Don't go mixing up a real ignition or combustion issue with a made up over firing issue.
I mean, if co2 readings are out or gas rate too high or low.
Here are some facts:
1) The higher the C.V the more a supplier can charge(so ours is high because?)
2) A gas boiler shall be gas rated on commissioning.
3) you can only commission asper the manufactures instructions and none allow for the adjustment of the gas isolation valve
5) you can't adjust the gas rate on a condensing boiler other than the adjustment allowed by the manufactures on some gas valves to set correct co2. adjusting the gas inlet valve may put the working pressure at the appliance below the required amount specified in IS813 5.4.5.
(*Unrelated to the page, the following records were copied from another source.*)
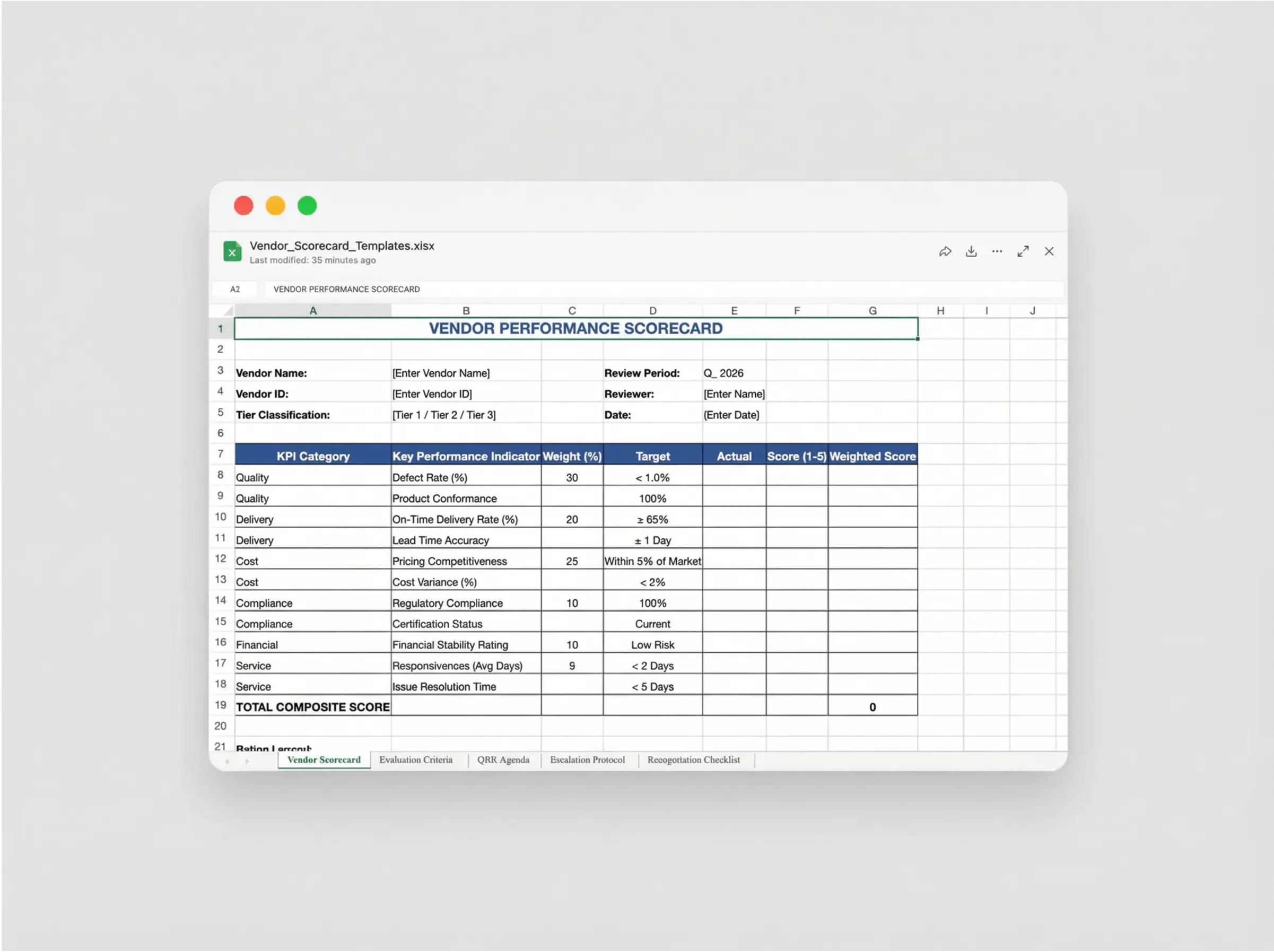Viewport: 1274px width, 952px height.
Task: Select row 19 header
Action: click(221, 705)
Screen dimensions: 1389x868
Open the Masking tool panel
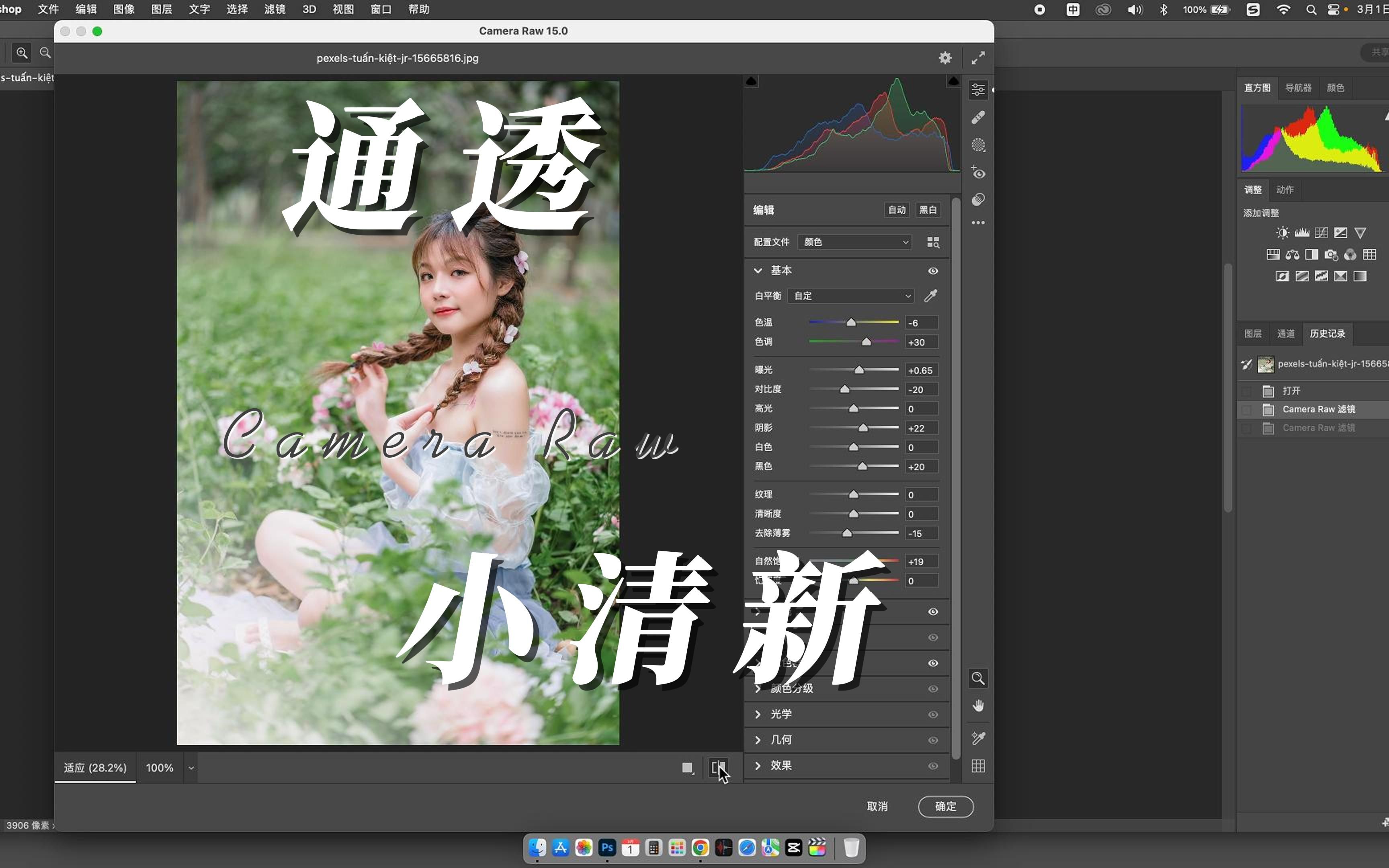[979, 145]
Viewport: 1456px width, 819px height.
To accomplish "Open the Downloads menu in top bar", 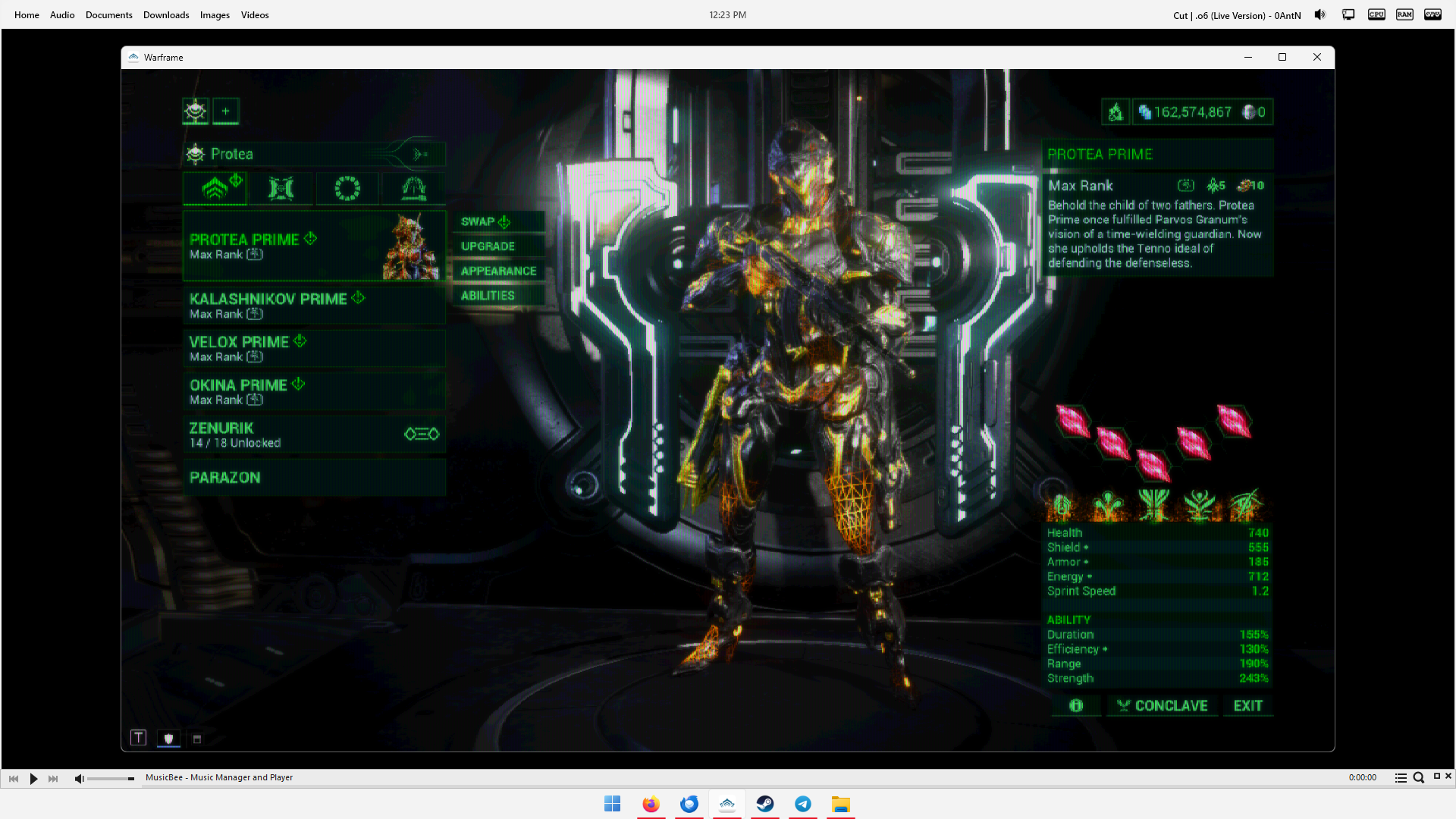I will coord(166,15).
6) The manufactures write different instructions for different countries so the values can change in the manuals although the boilers stay pretty much the same.
7) To date in this country no gas boiler made by my firm has had a issue with the high CV given by Bord Gais.
8) When designing and making appliances, manufactures use the European average calorific value which is 10.8 kWh/m3 as a starting point and not the UK CV value.
This is why i orig closed the thread. No 3 was my understanding...
ps... you forgot 4.
A stainless steel heat exchanger is the only way to go Joey. The best corrosion resistance, and minimizes deposit build up due to having a smooth surface.
I like that but are they interchangable.. For example if i buy a make of boiler can i go off and buy a stainless steel heat exchanger.